(Stored records)
· · · · ·
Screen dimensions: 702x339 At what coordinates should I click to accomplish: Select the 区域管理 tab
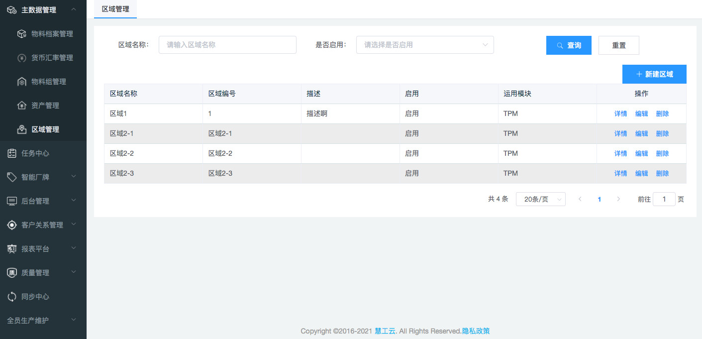coord(115,9)
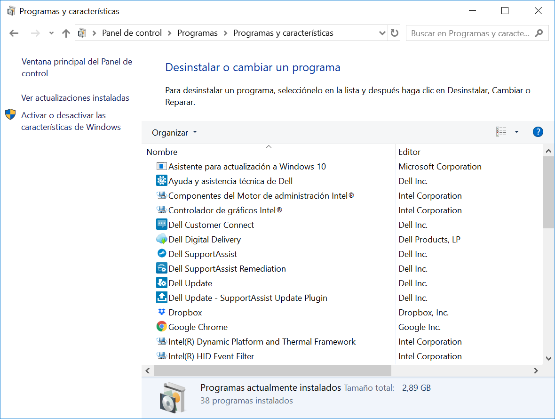Navigate up one level with up arrow

click(x=66, y=33)
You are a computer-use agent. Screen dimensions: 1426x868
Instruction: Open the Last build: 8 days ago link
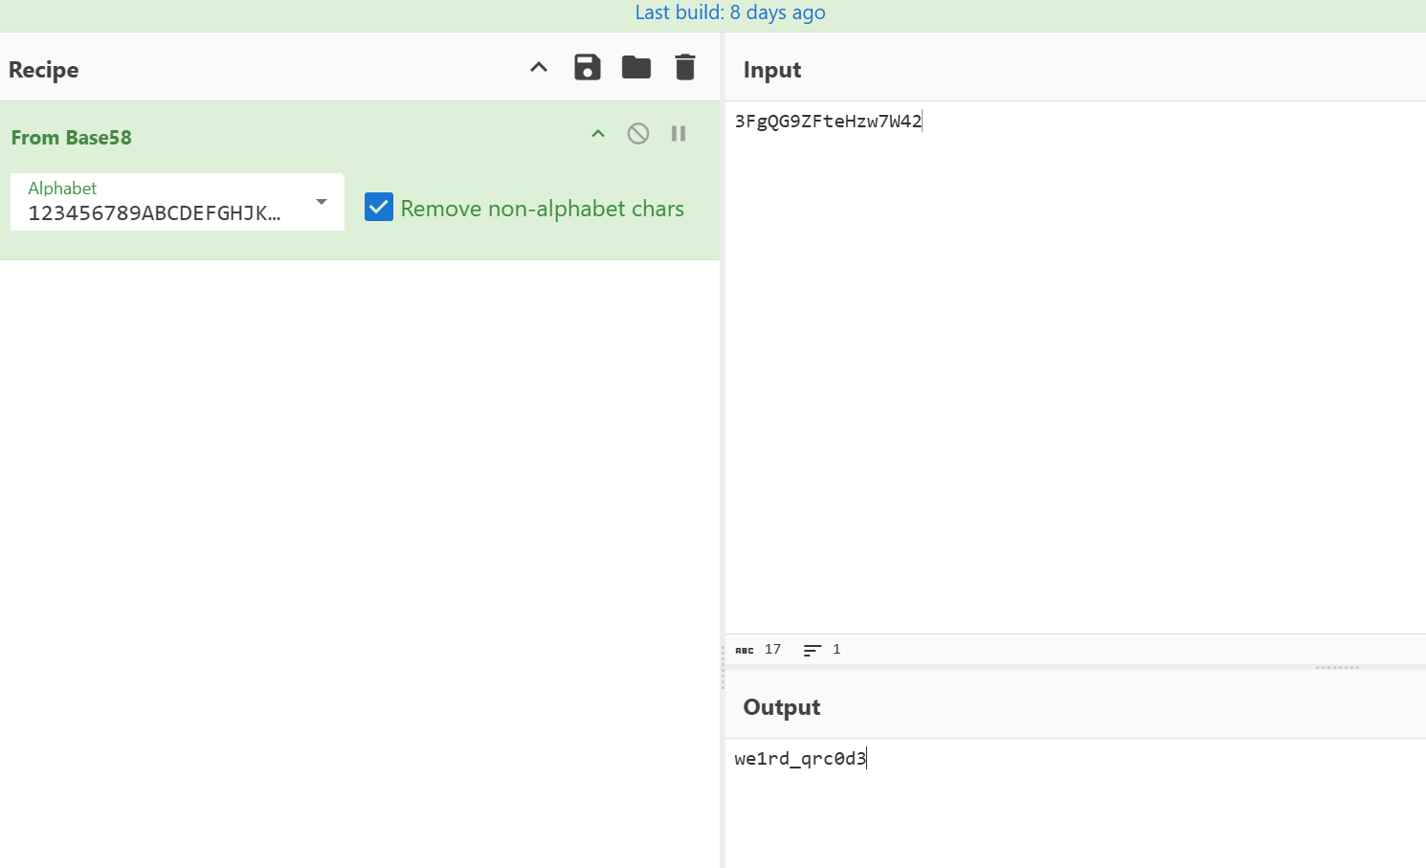click(730, 12)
· · · · ·
WHAT IS NEEDED: An exact, image-free transcription of all the records above is needed.

ANSWER TO THE EXERCISE:
Screen dimensions: 702x339 At what coordinates should I click to accomplish: Select the 区域管理 tab
coord(115,9)
Navigate up one level with up arrow

click(x=66, y=33)
You are a computer-use agent. Screen dimensions: 1426x868
Instruction: Open the Last build: 8 days ago link
click(730, 12)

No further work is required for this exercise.